Elara dabbed carefully at the gash, her fingers brushing against his skin. Each accidental touch sent a strange warmth skittering up her arm, something she tried to ignore, but it was impossible with him watching her so intently.

Finally, unable to bear his silence, she muttered, "You should have someone else do this. Someone... more capable."

"Yet here you are," Hades replied, his tone quiet, almost amused.

She swallowed, keeping her focus fixed on the cloth. "Only because you clearly weren't going to."

There was a pause. His voice dropped lower, velvet and unyielding. "Then tell me—why do you care if I do?"

Her hand stilled. Her heart leapt into her throat. Slowly, she lifted her eyes to his, and the weight of his gaze nearly unraveled her.

"I don't know," she whispered honestly. "I just... didn't want to see you hurt."

For a long moment, neither of them moved. The fire crackled. Her pulse raced.

Hades tilted his head, studying her as though she were a riddle he longed to solve. "Strange," he murmured, "to hear those words from you. Do you realize how rare it is that anyone worries for me?"

Elara looked back down quickly, returning to her task, but her cheeks burned. "Maybe they should more often."
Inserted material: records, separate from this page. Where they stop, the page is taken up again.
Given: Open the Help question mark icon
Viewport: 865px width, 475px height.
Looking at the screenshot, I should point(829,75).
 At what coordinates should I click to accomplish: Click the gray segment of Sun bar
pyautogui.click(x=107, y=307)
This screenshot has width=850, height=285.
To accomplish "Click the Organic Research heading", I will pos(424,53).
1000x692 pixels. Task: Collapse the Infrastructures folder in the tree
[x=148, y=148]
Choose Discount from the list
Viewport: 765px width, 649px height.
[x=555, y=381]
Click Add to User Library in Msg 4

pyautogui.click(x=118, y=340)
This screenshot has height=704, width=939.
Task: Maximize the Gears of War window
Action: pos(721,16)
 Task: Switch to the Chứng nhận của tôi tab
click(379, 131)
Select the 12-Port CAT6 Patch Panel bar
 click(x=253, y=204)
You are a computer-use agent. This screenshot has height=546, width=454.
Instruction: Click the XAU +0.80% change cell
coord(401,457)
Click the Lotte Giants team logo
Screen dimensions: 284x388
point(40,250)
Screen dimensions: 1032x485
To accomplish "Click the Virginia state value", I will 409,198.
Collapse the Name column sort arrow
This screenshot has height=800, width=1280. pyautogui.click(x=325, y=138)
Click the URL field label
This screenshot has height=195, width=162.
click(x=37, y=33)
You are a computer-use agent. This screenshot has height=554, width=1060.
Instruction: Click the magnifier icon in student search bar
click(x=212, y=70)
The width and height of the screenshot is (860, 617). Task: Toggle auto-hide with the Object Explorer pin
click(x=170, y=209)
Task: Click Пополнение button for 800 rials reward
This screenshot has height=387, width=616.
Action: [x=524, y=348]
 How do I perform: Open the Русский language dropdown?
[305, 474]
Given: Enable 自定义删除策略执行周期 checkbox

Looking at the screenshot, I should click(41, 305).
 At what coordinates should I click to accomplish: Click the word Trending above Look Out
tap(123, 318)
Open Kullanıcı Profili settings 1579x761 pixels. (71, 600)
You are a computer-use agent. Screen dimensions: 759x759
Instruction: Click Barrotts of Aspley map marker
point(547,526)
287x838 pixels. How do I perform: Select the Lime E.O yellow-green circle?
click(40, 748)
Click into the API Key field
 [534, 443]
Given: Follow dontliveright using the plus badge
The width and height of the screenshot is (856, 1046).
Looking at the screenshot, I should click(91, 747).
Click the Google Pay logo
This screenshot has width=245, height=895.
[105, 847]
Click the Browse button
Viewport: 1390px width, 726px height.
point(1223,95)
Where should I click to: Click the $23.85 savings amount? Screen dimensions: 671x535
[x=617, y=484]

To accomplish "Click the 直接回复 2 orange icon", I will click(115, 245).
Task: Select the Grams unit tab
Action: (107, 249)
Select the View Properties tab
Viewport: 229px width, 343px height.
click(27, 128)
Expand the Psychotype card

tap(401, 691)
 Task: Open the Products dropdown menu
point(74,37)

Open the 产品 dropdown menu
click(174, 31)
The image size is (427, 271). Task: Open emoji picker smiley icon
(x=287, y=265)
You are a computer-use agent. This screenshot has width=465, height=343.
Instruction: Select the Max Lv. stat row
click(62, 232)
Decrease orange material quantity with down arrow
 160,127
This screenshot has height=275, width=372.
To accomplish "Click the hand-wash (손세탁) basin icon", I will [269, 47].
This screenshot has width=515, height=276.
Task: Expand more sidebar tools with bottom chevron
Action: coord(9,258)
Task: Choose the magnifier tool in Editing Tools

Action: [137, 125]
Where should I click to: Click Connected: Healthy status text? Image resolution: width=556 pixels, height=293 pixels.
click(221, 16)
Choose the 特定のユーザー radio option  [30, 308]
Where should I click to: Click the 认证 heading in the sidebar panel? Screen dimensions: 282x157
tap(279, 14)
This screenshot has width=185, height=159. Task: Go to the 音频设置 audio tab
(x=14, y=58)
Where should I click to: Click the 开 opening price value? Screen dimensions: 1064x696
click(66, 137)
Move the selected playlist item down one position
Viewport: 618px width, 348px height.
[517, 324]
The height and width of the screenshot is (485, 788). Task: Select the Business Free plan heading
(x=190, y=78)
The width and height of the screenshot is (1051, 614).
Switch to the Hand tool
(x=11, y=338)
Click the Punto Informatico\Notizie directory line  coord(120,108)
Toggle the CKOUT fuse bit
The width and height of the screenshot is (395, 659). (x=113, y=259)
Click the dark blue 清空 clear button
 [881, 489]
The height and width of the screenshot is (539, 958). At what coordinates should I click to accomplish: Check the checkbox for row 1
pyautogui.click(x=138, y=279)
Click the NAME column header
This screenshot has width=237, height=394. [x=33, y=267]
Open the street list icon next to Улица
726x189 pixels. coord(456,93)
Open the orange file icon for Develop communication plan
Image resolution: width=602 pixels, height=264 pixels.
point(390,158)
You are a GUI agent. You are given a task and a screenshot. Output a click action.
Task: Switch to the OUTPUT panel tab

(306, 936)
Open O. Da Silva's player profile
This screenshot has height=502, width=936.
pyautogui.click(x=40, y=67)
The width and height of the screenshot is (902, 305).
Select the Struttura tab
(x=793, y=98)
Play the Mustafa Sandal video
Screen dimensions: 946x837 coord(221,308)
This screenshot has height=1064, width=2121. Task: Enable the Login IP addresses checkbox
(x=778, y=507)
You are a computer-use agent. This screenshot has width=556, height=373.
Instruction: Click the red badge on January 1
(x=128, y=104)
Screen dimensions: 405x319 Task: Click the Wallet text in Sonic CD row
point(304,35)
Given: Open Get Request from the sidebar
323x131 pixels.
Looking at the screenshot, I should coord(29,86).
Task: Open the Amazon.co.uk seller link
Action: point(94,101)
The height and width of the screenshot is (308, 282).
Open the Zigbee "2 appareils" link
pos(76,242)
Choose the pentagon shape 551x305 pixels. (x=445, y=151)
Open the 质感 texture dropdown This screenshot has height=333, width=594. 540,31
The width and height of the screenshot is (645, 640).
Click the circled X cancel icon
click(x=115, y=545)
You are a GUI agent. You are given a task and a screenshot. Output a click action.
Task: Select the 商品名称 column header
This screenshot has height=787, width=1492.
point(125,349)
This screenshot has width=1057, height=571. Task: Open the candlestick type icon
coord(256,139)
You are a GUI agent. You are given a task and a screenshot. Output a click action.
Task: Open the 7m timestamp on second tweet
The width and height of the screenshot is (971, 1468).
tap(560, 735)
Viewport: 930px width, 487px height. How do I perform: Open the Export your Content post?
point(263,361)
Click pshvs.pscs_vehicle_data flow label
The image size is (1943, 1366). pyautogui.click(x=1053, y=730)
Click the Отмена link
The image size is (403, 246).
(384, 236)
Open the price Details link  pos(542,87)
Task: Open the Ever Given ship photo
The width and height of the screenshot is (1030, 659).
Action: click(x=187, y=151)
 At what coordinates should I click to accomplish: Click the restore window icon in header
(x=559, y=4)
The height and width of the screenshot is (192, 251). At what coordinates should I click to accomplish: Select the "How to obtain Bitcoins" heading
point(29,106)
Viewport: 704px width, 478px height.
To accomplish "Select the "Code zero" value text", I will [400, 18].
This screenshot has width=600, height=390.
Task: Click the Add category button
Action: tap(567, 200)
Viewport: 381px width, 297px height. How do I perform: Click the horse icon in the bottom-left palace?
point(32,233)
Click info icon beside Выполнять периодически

The faintest smile ghosted his lips, gone as soon as it came. He did not press her further, though his mind swirled with questions he dared not ask.

When she finished bandaging the wound, she leaned back, exhaling as though she had been holding her breath the entire time. "There. Try not to make it worse."

"As you command," he said, a flicker of dry humor lacing his voice.

She rolled her eyes, gathering the supplies quickly, desperate to put space between them before she lost her composure entirely. "Get some rest."

He leaned back against the headboard, still watching her as though he could see through every wall she tried to build. "And you, Elara Everwyn, should be more careful. Not all wounds are so easily mended."

Her hand faltered on the doorknob. She didn't look back, though her heart hammered so hard it ached. Without another word, she slipped out, the door shutting softly behind her.

Hades sat in silence long after, his hand lifting absently to touch the fresh bandage, but his mind lingered only on her—her trembling fingers, the flush of her cheeks, the way she had looked at him not as a god, but as a man who could bleed.

And for the first time in centuries, he was not certain which unsettled him more—her compassion... or his hunger for it.